[Start of section]

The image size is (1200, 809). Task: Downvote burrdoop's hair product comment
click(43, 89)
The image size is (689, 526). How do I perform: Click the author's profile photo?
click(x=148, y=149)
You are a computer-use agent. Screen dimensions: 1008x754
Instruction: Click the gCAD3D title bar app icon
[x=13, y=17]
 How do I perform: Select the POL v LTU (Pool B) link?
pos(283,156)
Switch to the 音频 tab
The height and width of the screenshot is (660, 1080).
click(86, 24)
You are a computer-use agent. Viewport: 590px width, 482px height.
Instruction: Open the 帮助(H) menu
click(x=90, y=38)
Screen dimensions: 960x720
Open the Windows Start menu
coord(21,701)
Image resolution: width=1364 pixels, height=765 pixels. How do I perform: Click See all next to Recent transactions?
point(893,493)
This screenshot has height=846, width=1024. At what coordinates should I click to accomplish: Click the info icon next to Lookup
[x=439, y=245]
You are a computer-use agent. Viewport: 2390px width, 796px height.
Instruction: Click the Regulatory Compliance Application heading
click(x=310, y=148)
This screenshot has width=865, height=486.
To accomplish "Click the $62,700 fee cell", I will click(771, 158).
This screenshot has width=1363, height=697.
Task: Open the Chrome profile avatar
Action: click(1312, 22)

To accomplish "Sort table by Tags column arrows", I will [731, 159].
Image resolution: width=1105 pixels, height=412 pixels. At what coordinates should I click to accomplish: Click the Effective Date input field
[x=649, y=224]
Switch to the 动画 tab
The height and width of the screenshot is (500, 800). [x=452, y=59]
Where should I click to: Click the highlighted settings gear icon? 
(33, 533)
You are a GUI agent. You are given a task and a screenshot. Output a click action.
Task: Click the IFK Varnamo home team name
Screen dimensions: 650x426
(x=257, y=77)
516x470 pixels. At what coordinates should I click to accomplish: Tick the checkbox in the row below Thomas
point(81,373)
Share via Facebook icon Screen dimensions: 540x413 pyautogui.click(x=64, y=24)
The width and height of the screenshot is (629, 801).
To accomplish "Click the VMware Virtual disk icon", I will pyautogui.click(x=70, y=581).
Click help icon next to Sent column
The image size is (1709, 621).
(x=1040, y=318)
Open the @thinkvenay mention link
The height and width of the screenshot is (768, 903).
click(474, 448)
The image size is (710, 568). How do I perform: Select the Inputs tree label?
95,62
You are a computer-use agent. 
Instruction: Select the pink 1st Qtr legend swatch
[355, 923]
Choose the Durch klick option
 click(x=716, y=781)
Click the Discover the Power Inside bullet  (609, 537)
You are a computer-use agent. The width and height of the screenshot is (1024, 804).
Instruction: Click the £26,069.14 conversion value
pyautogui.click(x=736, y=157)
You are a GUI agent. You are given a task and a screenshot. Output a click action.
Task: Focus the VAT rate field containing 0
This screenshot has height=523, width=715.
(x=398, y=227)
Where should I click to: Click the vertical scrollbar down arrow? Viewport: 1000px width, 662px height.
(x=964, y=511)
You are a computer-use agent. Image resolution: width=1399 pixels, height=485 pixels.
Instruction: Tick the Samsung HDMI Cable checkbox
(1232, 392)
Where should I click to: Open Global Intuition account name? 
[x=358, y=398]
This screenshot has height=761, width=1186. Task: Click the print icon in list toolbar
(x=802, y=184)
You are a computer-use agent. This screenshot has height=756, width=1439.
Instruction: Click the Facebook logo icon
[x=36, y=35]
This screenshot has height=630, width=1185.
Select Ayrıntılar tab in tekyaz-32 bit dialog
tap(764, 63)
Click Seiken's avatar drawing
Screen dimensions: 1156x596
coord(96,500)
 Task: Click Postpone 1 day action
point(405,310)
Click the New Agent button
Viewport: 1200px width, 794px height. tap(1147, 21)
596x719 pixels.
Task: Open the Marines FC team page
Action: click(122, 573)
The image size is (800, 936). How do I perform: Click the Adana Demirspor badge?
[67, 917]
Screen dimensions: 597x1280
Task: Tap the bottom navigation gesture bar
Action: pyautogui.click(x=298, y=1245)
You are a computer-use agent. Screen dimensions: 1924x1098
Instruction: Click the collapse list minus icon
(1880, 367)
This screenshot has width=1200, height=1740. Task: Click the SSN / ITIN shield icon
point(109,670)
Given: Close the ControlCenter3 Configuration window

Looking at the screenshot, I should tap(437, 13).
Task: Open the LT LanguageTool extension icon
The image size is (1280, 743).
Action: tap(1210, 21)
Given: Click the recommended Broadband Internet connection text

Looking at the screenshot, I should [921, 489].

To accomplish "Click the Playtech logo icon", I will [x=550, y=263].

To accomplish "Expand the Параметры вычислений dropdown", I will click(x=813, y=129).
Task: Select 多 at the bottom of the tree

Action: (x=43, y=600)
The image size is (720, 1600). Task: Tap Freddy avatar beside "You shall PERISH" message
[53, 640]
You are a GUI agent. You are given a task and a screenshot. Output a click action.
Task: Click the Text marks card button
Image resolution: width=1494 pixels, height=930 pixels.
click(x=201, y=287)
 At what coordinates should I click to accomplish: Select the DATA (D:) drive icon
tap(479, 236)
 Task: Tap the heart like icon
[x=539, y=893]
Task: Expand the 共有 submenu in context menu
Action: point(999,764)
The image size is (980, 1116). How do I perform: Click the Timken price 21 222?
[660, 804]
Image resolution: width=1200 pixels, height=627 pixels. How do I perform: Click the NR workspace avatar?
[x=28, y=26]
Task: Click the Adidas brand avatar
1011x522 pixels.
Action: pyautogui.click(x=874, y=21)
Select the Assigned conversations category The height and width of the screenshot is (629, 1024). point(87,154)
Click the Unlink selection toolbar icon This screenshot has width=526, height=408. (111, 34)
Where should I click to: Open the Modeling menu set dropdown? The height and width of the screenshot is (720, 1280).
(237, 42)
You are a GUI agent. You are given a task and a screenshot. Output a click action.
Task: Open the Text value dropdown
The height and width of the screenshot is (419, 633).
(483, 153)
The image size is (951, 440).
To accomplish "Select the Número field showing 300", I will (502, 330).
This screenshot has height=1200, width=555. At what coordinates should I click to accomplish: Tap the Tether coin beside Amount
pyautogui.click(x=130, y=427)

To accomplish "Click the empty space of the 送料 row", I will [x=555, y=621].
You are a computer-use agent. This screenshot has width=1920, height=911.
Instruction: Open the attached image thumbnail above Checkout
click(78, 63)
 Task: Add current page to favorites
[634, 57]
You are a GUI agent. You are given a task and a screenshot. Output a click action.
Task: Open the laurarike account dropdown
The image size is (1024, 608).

[End of section]

_Exercise description_. Could you repeat exactly the lines in the listing above from the one with "The image size is (1280, 743)." down to the one with "has width=1920, height=911."? Include both of those lines.

_Output of the task_.
The image size is (1280, 743).
Action: tap(1210, 21)
Given: Click the recommended Broadband Internet connection text

Looking at the screenshot, I should [921, 489].

To accomplish "Click the Playtech logo icon", I will [x=550, y=263].

To accomplish "Expand the Параметры вычислений dropdown", I will click(x=813, y=129).
Task: Select 多 at the bottom of the tree

Action: (x=43, y=600)
The image size is (720, 1600). Task: Tap Freddy avatar beside "You shall PERISH" message
[53, 640]
You are a GUI agent. You are given a task and a screenshot. Output a click action.
Task: Click the Text marks card button
Image resolution: width=1494 pixels, height=930 pixels.
click(x=201, y=287)
 At what coordinates should I click to accomplish: Select the DATA (D:) drive icon
tap(479, 236)
 Task: Tap the heart like icon
[x=539, y=893]
Task: Expand the 共有 submenu in context menu
Action: point(999,764)
The image size is (980, 1116). How do I perform: Click the Timken price 21 222?
[660, 804]
Image resolution: width=1200 pixels, height=627 pixels. How do I perform: Click the NR workspace avatar?
[x=28, y=26]
Task: Click the Adidas brand avatar
1011x522 pixels.
Action: pyautogui.click(x=874, y=21)
Select the Assigned conversations category The height and width of the screenshot is (629, 1024). point(87,154)
Click the Unlink selection toolbar icon This screenshot has width=526, height=408. (111, 34)
Where should I click to: Open the Modeling menu set dropdown? The height and width of the screenshot is (720, 1280).
(237, 42)
You are a GUI agent. You are given a task and a screenshot. Output a click action.
Task: Open the Text value dropdown
The height and width of the screenshot is (419, 633).
(483, 153)
The image size is (951, 440).
To accomplish "Select the Número field showing 300", I will (502, 330).
This screenshot has height=1200, width=555. At what coordinates should I click to accomplish: Tap the Tether coin beside Amount
pyautogui.click(x=130, y=427)

To accomplish "Click the empty space of the 送料 row", I will [x=555, y=621].
You are a computer-use agent. This screenshot has width=1920, height=911.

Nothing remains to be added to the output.